Victoria Falls is the largest waterfall in the world, earning its place as one of the seven natural wonders of the world. The Falls have mostly certainly earned their acclaimed UNESCO World Heritage Site status. The mighty Zambezi River feeds the cascading sheet of water that plummets into a narrow gorge, creating one of the world’s most spectacular natural landmarks.
Victoria Falls rests on the border of Zambia and Zimbabwe and is known as the adventure capital of both countries. White-water rafting, swimming, bungee jumping, and game drives are just a few of the incredible ways of seeing and experiencing the Falls.
The national park protects the east banks of the Zambezi River and is located in the Hwange district. The main reason for visiting the park is to see the falls, but there’s also ample opportunity to spot hippos, crocodiles and plains game and the Big Five (occasionally) in the area.
The terrain of Victoria Falls National Park is characterized by riverine, woodlands, and rainforest vegetation. Unusual scenes of ferns, palms and water-adapted vegetation protrude from the sprays of the falls.
Because the Falls are such a tourism hub, it’s incredibly accessible. The Falls location has an international airport—the Victoria Falls Airport, making it a convenient safari destination.
This is a nickname from the locals due to the billowing clouds of mist that rise up and drench everything and everyone in its reach when the Zambezi River is in flood.
The Scottish missionary and explorer, David Livingstone, is believed to have been the first European to view Victoria Falls in November 1855.

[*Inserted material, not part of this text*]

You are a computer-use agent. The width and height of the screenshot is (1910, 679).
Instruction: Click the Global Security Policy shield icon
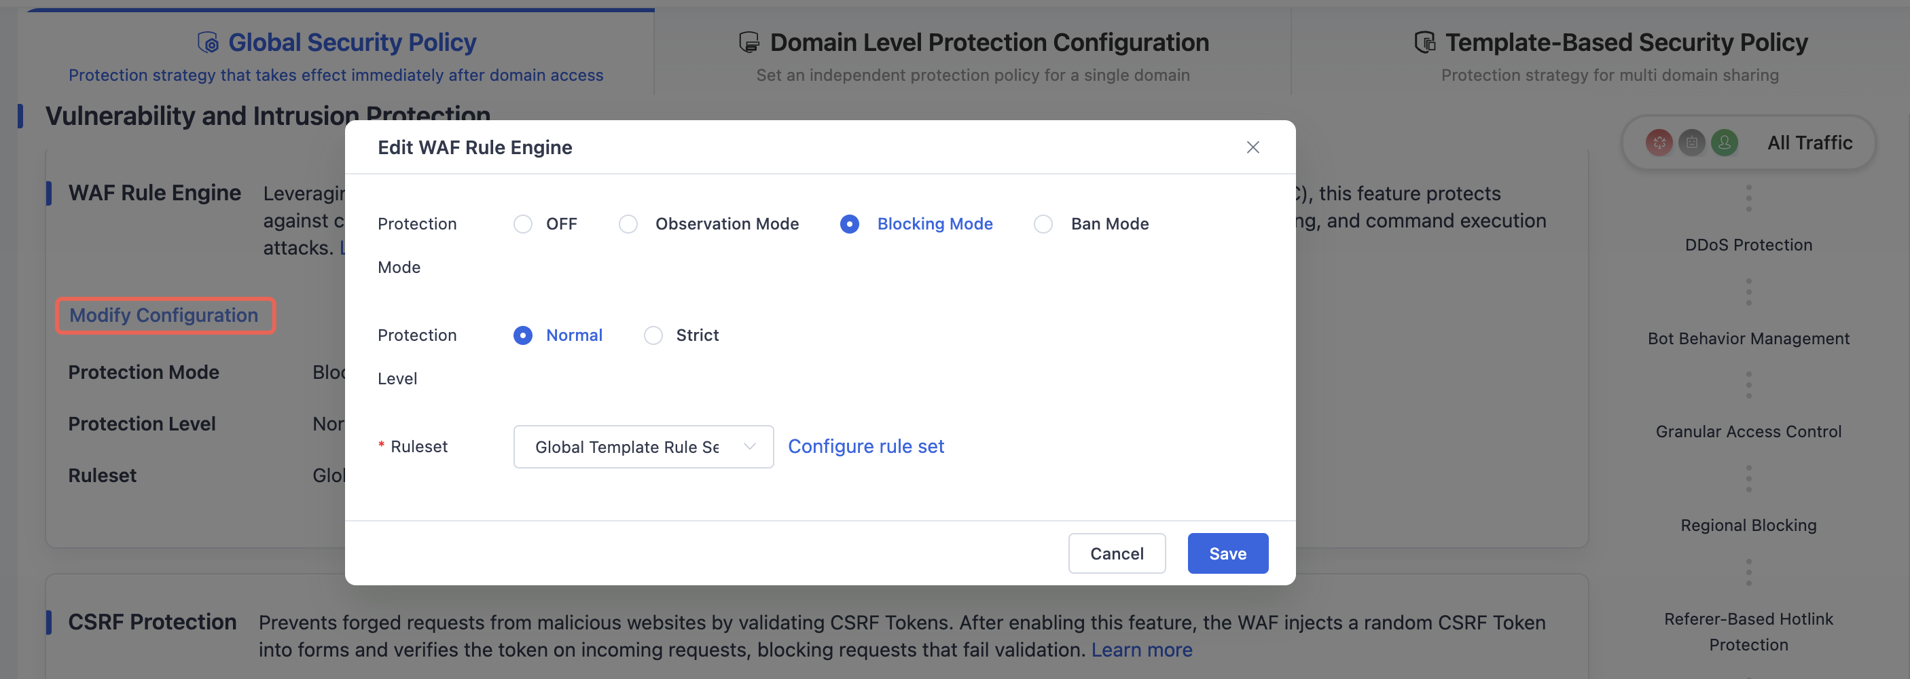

Victoria Falls National Park is home to a variety of ungulate species, which mainly include waterbuck, eland, and impala. Some of the Big Five do move across from neighbouring reserves, but the park is not considered a prime Big Five destination. Commonly spotted mammals include warthogs, hippos, crocodiles, giraffes, zebras, and hyenas.
470 species of birds live within the park, which is considered a noteworthy birding destination because of the Zambezi River. The most attractive bird, the Schalow's turaco, is found in and around the Falls. Common riverfront birds include Cape cormorants, African darters, and the African fish eagle.
The drier areas provide the perfect habitat for the paradise flycatcher, hornbills, fork-tailed drongos, white-browed sparrow weavers, and the lilac-breasted roller. Marabou storks and the Verreaux's' eagle are two of the larger birds to spot in the park.
The Falls never disappoint visitors. Irrespective of the time of year, Victoria Falls remains one of the most incredible places to see. When the Falls are lower, there’s more opportunity for swimming in Devil’s Pool. When the water levels are high, witnessing the sheer power of the Zambezi is spectacular.
Between February and June, the rains from Angola and the northern reaches of Zimbabwe flood the Zambezi, causing the falls to thunder with water. This is the ideal time to see the Falls in all their glory.
Adventure activities in the national park offer a unique way of seeing the natural scenery of the Falls and its wildlife. Helicopter trips offer an aerial view of the Falls and the surrounding landscape, while white-water rafting, gorge swinging, and bungee jumping offer a more riveting way of experiencing the Falls.
There are zigzagging trails around the base of Victoria Falls, which is an ideal way to spot birdlife while on foot. Game drives through the park offer a chance to see wildlife—in particular hippos, general game, and the Big Five.
Picnics on Livingstone Island provide a rare wilderness experience on an island in the Zambezi. For a hair-raising adventure, guided swims in a protected pool—Devil's Pool—at the top of Victoria Falls comes recommended.
A sunset wildlife cruise along the Zambezi to birdwatch and look out for wildlife on the banks is also a popular activity.
Victoria Falls is brimming with accommodation options. There are a few luxury historical hotels and typical safari lodges within the park itself. There are also resorts and homesteads surrounding the park, offering more budget-friendly options.